IN PRESS at PSYCHOLOGICL SCIENCE

Tracing the trajectory of skill learning with a very large sample of online game players

Tom Stafford

Department of Psychology, University of Sheffield

Michael Dewar

The New York Times R&D Lab

Author Note

Correspondence to:

Tom Stafford

Department of Psychology, University of Sheffield

Western Bank, Sheffield

S10 2TP, UK

+44 114 2226620

Abstract

We analyze data from a very large (n=854064) sample of players of an online game involving rapid perception, decision-making and motor responding. Use of game data allows us to connect, for the first time, rich details of training history with measures of performance, for participants who are engaged for a sustained amount of time in effortful practice. We show that lawful relations exist between practice amount and subsequent performance, and between practice spacing and subsequent performance. This allows an in-situconfirmation of results long established in the experimental literature on skill acquisition. Additionally, we show that higher initial variation in performance is linked to subsequent higher performance, a result we link to the exploration-exploitation trade-off from the computational framework of reinforcement learning. We discuss the benefits and opportunities of behavioral datasets with very large sample sizes and suggest that this approach could be particularly fecund for studies of skill acquisition.

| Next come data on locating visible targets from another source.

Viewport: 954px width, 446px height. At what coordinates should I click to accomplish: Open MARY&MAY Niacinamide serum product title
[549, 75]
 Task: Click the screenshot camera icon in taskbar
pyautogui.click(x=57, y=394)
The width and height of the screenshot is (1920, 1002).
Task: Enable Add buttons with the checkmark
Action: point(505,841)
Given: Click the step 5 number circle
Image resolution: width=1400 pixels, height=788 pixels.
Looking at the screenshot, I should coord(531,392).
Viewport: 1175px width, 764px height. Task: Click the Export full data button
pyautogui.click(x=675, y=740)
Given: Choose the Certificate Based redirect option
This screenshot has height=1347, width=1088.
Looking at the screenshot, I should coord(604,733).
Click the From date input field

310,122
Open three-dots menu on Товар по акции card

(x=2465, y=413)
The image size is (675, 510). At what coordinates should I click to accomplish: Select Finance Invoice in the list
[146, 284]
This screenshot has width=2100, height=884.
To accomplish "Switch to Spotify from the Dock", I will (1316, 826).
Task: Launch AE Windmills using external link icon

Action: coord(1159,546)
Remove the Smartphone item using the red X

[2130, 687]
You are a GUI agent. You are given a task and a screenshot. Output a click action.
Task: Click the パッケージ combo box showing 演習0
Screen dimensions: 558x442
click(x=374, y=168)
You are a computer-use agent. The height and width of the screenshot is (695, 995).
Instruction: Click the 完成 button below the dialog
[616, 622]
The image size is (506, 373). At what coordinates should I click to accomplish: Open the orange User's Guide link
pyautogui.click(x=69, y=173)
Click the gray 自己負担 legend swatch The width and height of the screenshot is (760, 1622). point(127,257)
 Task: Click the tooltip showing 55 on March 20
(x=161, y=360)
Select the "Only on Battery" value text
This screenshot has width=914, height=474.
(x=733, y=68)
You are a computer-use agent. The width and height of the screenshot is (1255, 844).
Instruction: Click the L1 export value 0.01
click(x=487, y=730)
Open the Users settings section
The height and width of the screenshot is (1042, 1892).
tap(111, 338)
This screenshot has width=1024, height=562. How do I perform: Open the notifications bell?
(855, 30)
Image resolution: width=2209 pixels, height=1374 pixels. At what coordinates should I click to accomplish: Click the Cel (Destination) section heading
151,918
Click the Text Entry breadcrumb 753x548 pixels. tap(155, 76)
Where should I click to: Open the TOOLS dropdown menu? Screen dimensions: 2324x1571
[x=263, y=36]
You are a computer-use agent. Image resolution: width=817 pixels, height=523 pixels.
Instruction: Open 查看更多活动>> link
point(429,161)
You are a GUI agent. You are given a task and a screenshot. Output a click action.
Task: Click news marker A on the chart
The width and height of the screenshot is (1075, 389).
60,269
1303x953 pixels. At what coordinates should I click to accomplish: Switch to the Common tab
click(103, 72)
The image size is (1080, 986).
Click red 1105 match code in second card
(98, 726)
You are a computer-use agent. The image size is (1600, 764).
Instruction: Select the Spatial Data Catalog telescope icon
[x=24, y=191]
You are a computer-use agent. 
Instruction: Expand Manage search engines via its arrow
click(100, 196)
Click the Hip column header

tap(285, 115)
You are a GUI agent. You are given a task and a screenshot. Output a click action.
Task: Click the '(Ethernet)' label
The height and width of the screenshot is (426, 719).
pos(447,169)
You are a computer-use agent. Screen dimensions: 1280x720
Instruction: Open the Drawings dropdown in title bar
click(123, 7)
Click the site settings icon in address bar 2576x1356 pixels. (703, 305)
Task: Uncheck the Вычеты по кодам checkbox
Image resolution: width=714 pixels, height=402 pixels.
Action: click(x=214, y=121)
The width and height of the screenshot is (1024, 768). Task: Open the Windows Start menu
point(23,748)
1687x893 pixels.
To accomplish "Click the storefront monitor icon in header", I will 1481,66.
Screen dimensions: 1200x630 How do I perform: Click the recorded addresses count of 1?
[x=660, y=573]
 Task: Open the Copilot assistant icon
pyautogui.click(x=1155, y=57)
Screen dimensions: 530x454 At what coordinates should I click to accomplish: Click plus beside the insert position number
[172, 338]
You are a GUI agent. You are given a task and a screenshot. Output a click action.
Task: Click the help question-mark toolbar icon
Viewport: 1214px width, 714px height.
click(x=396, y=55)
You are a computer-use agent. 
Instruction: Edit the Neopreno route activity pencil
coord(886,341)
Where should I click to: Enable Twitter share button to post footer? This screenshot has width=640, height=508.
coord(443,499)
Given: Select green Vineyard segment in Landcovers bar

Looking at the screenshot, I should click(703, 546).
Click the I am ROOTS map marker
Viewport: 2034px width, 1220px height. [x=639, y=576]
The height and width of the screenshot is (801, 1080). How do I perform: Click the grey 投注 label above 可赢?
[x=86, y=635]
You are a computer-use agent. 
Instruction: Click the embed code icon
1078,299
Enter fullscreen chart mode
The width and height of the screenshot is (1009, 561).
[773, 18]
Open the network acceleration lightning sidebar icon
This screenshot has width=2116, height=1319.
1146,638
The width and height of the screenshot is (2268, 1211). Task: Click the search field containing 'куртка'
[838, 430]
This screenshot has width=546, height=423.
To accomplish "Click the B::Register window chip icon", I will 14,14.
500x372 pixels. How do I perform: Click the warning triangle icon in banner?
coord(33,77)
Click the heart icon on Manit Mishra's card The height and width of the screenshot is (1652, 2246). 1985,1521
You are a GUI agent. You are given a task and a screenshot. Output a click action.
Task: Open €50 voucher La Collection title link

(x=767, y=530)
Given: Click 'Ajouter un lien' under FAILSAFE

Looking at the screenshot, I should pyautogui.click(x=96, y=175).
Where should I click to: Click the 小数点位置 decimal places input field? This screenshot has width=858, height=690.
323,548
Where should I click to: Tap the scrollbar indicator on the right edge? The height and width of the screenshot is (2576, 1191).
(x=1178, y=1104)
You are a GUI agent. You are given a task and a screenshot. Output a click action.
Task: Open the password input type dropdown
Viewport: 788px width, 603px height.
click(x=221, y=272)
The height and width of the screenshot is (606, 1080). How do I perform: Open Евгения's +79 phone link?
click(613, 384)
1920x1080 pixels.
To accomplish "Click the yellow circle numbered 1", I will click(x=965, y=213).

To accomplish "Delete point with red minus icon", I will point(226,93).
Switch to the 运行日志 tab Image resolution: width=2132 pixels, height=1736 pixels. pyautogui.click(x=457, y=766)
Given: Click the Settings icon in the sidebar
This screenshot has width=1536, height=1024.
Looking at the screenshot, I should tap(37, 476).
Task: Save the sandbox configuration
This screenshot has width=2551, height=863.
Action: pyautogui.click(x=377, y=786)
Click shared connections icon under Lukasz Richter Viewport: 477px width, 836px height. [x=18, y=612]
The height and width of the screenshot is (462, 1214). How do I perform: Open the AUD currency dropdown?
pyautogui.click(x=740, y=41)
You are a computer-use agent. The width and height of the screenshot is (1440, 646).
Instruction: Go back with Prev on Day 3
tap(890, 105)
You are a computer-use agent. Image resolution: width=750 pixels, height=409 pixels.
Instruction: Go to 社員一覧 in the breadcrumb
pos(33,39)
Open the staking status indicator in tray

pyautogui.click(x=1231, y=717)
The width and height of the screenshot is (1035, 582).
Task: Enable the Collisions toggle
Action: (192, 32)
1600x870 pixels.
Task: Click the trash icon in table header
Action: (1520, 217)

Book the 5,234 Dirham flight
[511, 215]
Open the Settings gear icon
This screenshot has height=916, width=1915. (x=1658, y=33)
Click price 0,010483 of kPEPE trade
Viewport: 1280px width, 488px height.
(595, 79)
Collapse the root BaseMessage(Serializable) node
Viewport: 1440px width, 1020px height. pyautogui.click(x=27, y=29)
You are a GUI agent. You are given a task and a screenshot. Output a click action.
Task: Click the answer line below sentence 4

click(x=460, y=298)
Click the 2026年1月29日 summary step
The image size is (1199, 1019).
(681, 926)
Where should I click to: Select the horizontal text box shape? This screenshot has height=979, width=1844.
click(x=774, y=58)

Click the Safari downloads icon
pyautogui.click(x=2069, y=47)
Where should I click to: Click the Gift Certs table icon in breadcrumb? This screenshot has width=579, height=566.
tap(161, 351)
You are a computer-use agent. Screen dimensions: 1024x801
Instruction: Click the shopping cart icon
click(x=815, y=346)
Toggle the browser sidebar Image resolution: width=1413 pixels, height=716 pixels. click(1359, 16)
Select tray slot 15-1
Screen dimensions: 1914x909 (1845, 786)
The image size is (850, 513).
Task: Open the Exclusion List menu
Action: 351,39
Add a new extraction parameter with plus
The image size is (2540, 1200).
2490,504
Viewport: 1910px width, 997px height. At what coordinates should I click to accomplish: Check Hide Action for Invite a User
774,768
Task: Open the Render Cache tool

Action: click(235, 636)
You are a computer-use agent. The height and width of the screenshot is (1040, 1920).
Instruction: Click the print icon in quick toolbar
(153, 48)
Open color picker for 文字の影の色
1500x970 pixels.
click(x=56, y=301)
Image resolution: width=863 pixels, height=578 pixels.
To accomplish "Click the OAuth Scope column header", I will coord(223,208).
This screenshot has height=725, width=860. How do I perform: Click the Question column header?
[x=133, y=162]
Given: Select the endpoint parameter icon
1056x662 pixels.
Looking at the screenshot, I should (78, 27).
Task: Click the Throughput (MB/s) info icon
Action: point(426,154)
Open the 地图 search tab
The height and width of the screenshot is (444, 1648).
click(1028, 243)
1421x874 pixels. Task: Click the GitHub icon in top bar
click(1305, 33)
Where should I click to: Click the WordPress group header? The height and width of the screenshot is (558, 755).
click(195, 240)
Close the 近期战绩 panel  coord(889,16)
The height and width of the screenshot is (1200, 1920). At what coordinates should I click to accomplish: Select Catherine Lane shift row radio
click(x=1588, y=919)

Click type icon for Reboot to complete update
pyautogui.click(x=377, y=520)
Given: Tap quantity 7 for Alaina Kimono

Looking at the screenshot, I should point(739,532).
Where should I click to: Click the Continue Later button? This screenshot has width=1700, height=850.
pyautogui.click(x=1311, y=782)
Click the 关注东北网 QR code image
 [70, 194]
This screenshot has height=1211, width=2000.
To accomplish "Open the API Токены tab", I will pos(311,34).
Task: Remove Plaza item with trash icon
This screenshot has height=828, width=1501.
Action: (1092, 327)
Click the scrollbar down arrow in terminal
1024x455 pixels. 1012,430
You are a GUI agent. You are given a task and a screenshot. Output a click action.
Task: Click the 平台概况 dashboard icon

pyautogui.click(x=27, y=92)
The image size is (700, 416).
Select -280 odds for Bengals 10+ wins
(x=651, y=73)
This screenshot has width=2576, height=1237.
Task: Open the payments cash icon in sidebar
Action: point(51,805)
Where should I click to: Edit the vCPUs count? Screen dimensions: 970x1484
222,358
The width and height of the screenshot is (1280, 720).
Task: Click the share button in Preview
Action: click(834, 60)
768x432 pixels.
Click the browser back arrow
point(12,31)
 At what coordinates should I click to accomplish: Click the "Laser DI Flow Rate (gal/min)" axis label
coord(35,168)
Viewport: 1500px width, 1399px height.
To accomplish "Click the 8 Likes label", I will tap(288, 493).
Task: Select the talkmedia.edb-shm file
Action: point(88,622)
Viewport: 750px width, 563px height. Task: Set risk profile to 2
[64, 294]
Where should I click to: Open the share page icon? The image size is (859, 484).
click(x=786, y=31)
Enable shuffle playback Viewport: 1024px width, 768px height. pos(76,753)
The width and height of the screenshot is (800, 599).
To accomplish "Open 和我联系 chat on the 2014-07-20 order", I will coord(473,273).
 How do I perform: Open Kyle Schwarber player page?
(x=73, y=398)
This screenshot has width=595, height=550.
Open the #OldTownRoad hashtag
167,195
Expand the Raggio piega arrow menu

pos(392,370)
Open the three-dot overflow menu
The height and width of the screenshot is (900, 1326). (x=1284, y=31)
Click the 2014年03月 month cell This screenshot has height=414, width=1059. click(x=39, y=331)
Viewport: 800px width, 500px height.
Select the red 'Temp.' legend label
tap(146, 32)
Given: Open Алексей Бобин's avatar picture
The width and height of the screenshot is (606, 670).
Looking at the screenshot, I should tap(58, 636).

Keywords: Skill acquisition, learning, game.

Tracing the trajectory of skill learning with a very large sample of online game players

The investigation of skill learning suffers from a dilemma. One horn of the dilemma is this: experts in real-world skills can be brought into the lab and their performance tested, but it is difficult to reliably recover comprehensive details of their training. This makes it impossible to be certain of exactly how features of the history of their practice are related to the skilled performance you can observe. The other horn of the dilemma is this: you can test different training regimes rigorously, but you are restricted to measuring performance on trivial or unnatural skills, and often without extended training of the order that experts in complex real-world skills engage in. Computer games offer a partial resolution to this dilemma. Even simple computer games are not trivial in terms of the cognitive abilities which they test. In fact, these abilities are often the staples of cognitive science: perception, decision making and motor responses. Computer game playing is a real-world skill in which many people choose to become expert, devoting hundreds of hours of practice. Unlike most skills, computer games allow a potential record of every action in the history of that practice — allowing for the first time detailed investigation of the connection between features of practice and level of final performance. This is what the current investigation sets out to do. We take detailed records of practice activity from an online game and relate amount of practice and features of practice to levels of eventual performance. Using the large data sample from this game we confirm and quantify established findings from experimental studies of learning at unprecedented levels of confidence. In addition we provide a confirmation of a recent result based on the theoretical framework of reinforcement learning(Stafford et al., 2012). Use of online games to collect very large samples offers a new method for the investigation of skill acquisition, we argue, and the work here showcases just some of the possibilities opened up by this approach.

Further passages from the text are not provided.